Калейдоскоп, или Наперегонки с самим собой
Шрифт:
Не раз уже Яшка обжигался на том, с какой беспечностью относился спустя некоторое время к событиям, в которых участвовал. Может, задумался бы сразу и сделал правильные выводы, тогда и жизнь сложилась бы иначе, но… стоило ли сегодня корить себя и ругать задним числом? Оставалось только вспоминать и грустно усмехаться…
А волны ностальгии, как ни странно, накатываются с годами всё чаще и чаще. Иногда кажется, что недалеко и до шторма, когда, сам не ведая, по какой причине, вдруг выступают горючие слёзы на глазах, сердце бьётся как сумасшедшее, места себе не находишь,
Вот ещё одно воспоминание, уже школьное.
…Май в том году был колюч и капризен: поутру на траве не роса, а чуть ли не шуршащая под ногами снежная позёмка, и холод такой, что пар изо рта валит. Часам к десяти солнце всё же раскочегаривалось и незаметно припекало, да так, что нос, самая незащищённая часть лица, уже обгоревший и облупившийся, снова начинал потихоньку полыхать.
– Поскорей бы лето наступало и каникулы, – лениво рассуждал Яшка, сидя за партой в своём седьмом «Д» рядом с закадычным другом Юркой Скворцовым. – Ух, погуляю!

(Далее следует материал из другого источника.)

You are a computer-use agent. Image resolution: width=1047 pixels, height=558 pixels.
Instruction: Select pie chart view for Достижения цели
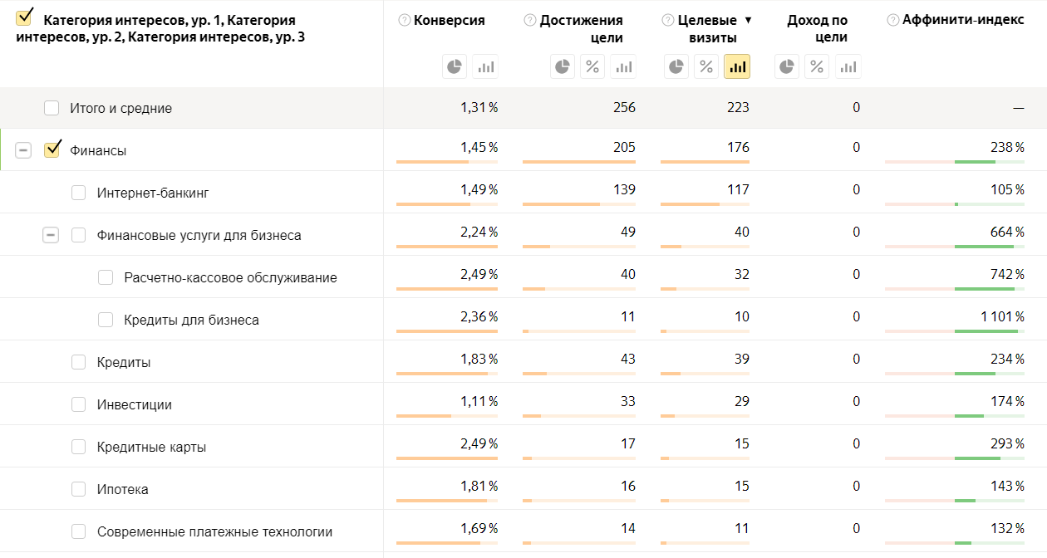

Торопить конец учебного года не стоило, и так оставалась неделя занятий, а впереди три долгих летних месяца, на которые строишь кучу планов, а потом не знаешь, чем эти месяцы заполнить. Правда, и пролетают они стремительно, оглянуться не успеваешь. Остаётся только лёгкая горечь словно после какой-то непонятной потери, но это будет потом, ближе к осени, когда нужно будет собираться в школу, а сейчас самое приятное время – ожидание каникул, ожидание свободы.
– Скворец, – шепнул Яшка, – ты куда летом со стариками намыливаешься?
Юрка неопределённо махнул рукой:
– Тут намылишься, как же! У матери отпуск только в феврале, а батю, как всегда, на уборку в Казахстан до белых мух загонят. Буду дурака валять и с пацанами на речку ходить…
– А мои в Крым собираются, – Яшка усмехнулся. – Говорят, надо ребёнку море показать.
– Ого, ребёночек! – хрюкнул Юрка на весь класс и воровато оглянулся на учителя истории Моисея Захаровича.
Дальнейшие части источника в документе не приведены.